Владимир Толстой: «Из школы вымыли воспитательно-просветительскую функцию»
С 3 по 6 июня в Москве состоится книжный фестиваль «Красная площадь».
11:41, 1 июня 2016 36
Советник Президента России по культуре Владимир Толстой является председателем оргкомитета. В интервью «Ленте.ру» он поделился ожиданиями от фестиваля, о музее «Ясная Поляна» и о многом другом.
— Ваше ощущение от книжного фестиваля «Красная площадь» прошлого года? И какие ожидания от года этого?
— Больше всего меня радует тот факт, что он состоялся. На главной площади страны прошел праздник книги, чтения и литературы — это замечательно само по себе, как символическое явление. Фестиваль ведь можно устроить в разных местах. О том, что фестиваль успешен, говорит тот факт, что в этом году он пройдет во второй раз.
Чего хочется в этом году? Простых вещей: чтобы с погодой повезло, чтобы люди приходили как на праздник — там будет большая программа на главной сцене. Можно просто провести эти дни с семьей на Красной площади, купить книги, послушать поэтов и писателей. Это все очень вдохновляет. Мне хочется, чтобы как можно больше людей узнало, что в году есть несколько таких вот дней интеллектуального торжества.
Все эксперты, даже самые критичные, признали, что книжный фестиваль на Красной площади был главной удачей минувшего Года литературы. Среди прочего еще и потому, что холодное мемориальное пространство главной площади страны стало дружественным по отношению к простому человеку.

________________________

**ЗАДАНИЕ A**
Определите, соответствуют ли фрагменту интервью о фестивале «Красная площадь» утверждения (i) «В этом году фестиваль проводится впервые», (ii) «Владимир Толстой возглавляет оргкомитет фестиваля» и (iii) «Эксперты назвали фестиваль главной удачей Года литературы». Для каждого дайте ответ «да» или «нет» и приведите точную цитату, которая это подтверждает.
**ЗАДАНИЕ B**
Продолжите фрагмент интервью о книжном фестивале «Красная площадь», начав сразу после его последнего предложения.
Данные никак не связаны с фрагментом интервью.

**ДАННЫЕ**
________________________

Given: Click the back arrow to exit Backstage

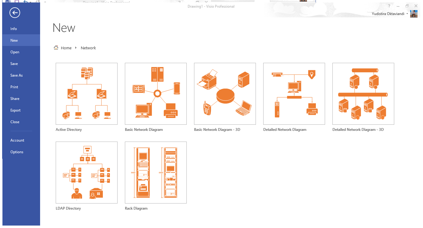Looking at the screenshot, I should [x=14, y=13].
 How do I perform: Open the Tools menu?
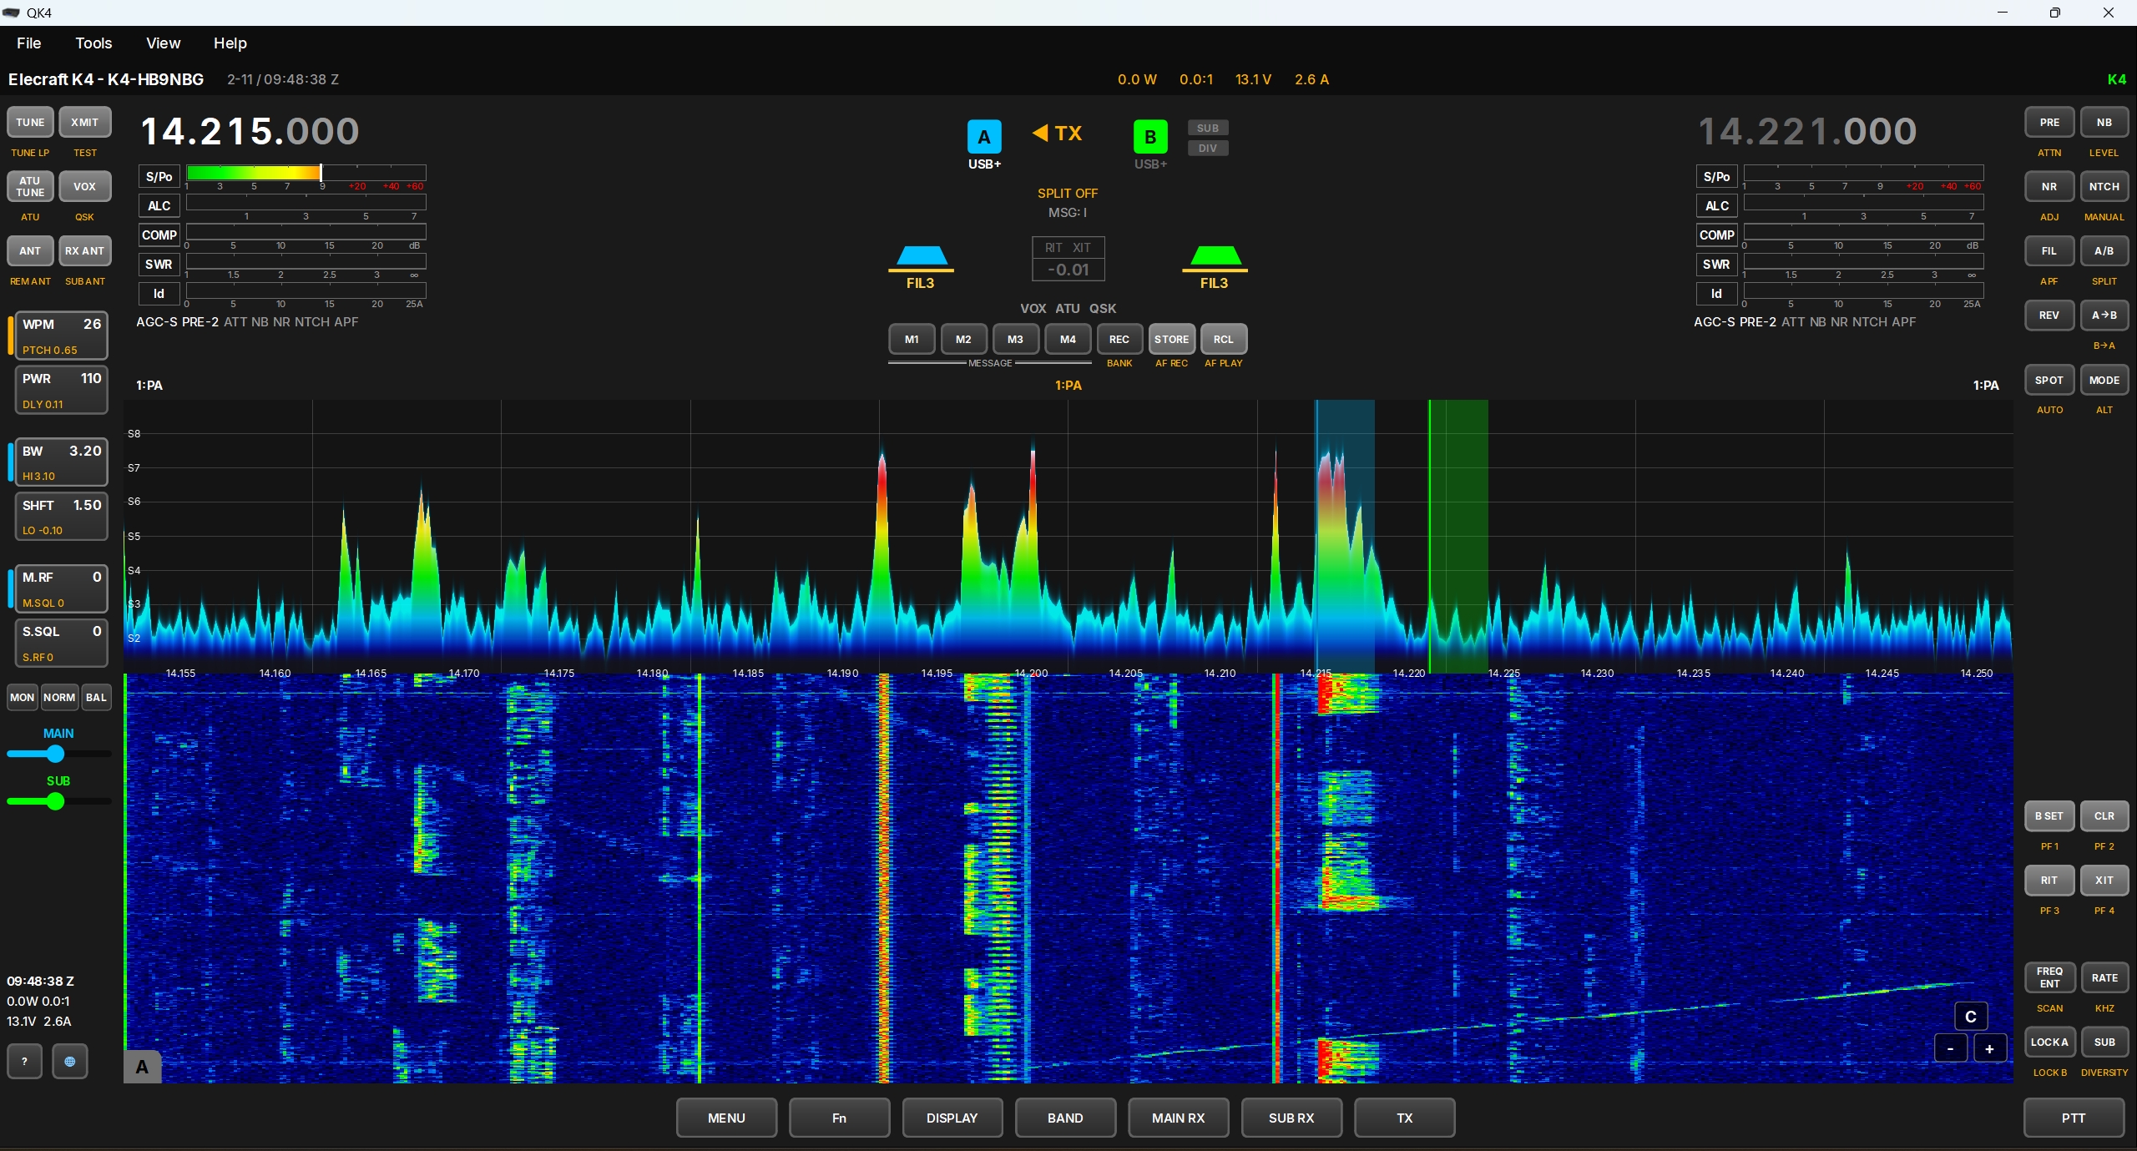pyautogui.click(x=93, y=43)
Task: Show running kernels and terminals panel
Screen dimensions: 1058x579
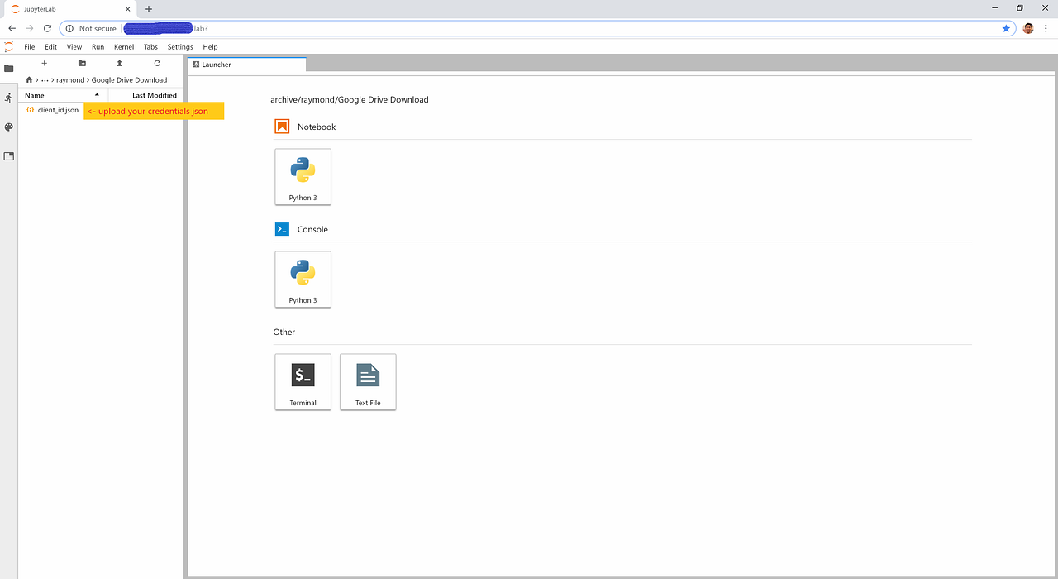Action: (x=8, y=97)
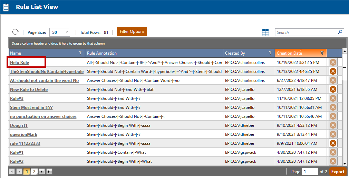Click delete icon for rule 111222333
This screenshot has height=178, width=349.
click(x=333, y=143)
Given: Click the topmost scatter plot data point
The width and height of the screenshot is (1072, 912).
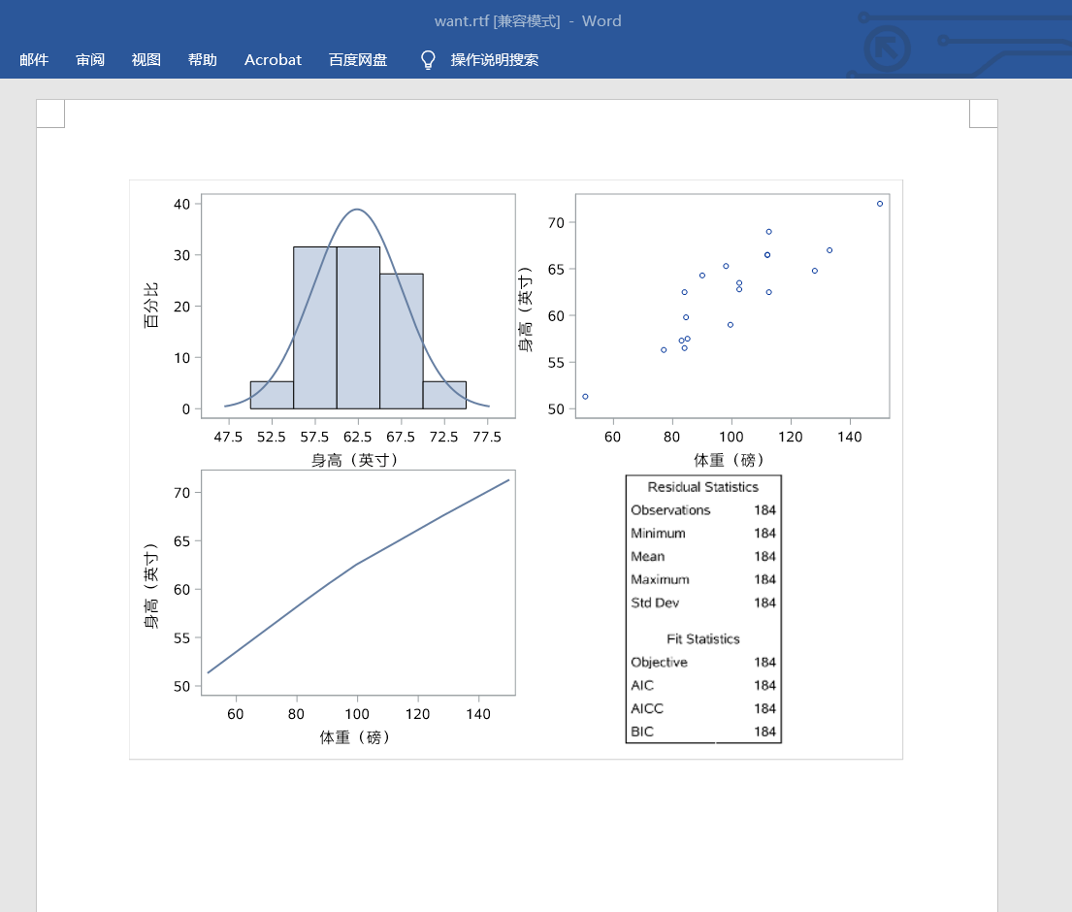Looking at the screenshot, I should (878, 204).
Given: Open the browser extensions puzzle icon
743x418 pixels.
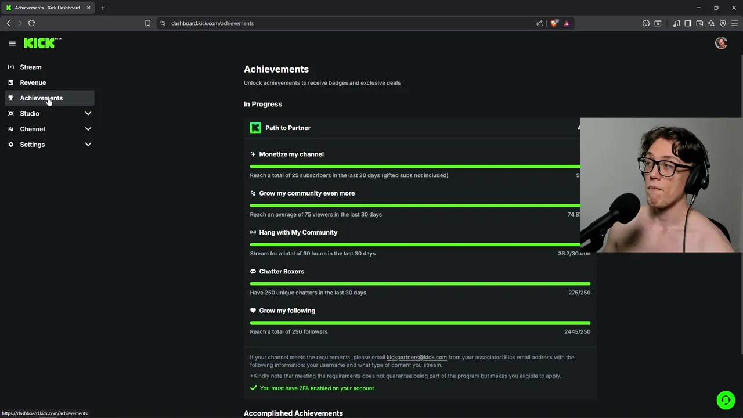Looking at the screenshot, I should coord(646,23).
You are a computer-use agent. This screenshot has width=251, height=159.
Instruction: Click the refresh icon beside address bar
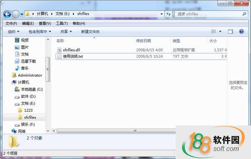click(x=169, y=14)
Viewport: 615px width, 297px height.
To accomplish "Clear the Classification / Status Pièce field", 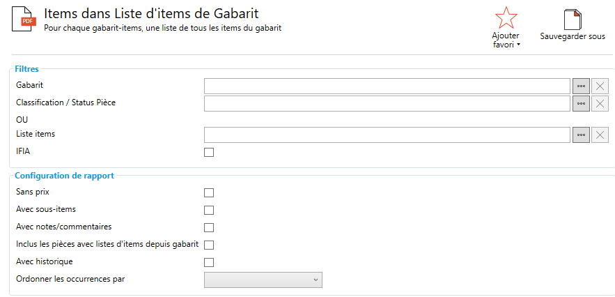I will [x=600, y=103].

________________________

**ОТВЕТ A**
(i) Нет: «в этом году он пройдет во второй раз».
(ii) Да: «является председателем оргкомитета».
(iii) Да: «Все эксперты, даже самые критичные, признали, что книжный фестиваль на Красной площади был главной удачей минувшего Года литературы».

**ОТВЕТ B**
Очеловечивание пространства — очень важно. Сейчас вообще предпринимаются шаги, чтобы раскрыть пространство и самого Кремля: теперь у людей гораздо больше возможностей просто гулять по Кремлю, будут открыты Спасские башни на выход. Эта территория станет в большей степени музейной и прогулочной. Вот на Красной площади, дом 5 строится здание для музеев Кремля.
— И вам как музейщику это приятно.
— Да, собственно, Ясная Поляна — самый хороший в этом смысле пример, потому что все, что там делается, делается для того, чтобы поделиться с максимальным числом людей всем, чем можно — красотой природы, возможностями устраивать фестивали, встречи, в полной мере использовать территорию и атмосферу усадьбы.
— В начале июня исполняется 95 лет со дня основания музея Ясная Поляна…
— Да — это было 10 июня 1921 года.
— А там до столетия рукой подать. Что планируете? О чем мечтаете?
— У нас несколько таких серьезных яснополянско-толстовских дат впереди. 2028 год — 200-летие Льва Николаевича. 2021 — столетие музея Ясная Поляна. В этом году началось наконец строительство тех объектов, о которых мы мечтали уже не одно десятилетие. Фондохранилища, например. Уже возводятся стены — видно, как они вырастают из-под земли. И слава богу, что это удалось сделать на прилегающей территории, где дом отдыха. Так что это никак не нарушит усадебный облик. Много было сломано копий, где все это возводить. Хотим, чтобы к 2021-му году музей обзавелся необходимой инфраструктурой, чтобы вывести с территории усадьбы все лишнее.
— Например что?
— Ну вот я мечтал и добился, например, чтобы на территории усадьбы не было гаражей, машин и автобусов. Мы построили гаражи на территории деревни, и копоть, грязь и все, что с этим сопряжено, ушло навсегда из Ясной Поляны. Она теперь исключительно пешеходная. На нее заезжают машины только с очень тяжелым грузом. Сейчас всем кажется, что так было всегда. Нужны реставрационные мастерские, которые позволят в условиях самой Ясной Поляны содержать в порядке мебель и все, что хранит усадьба.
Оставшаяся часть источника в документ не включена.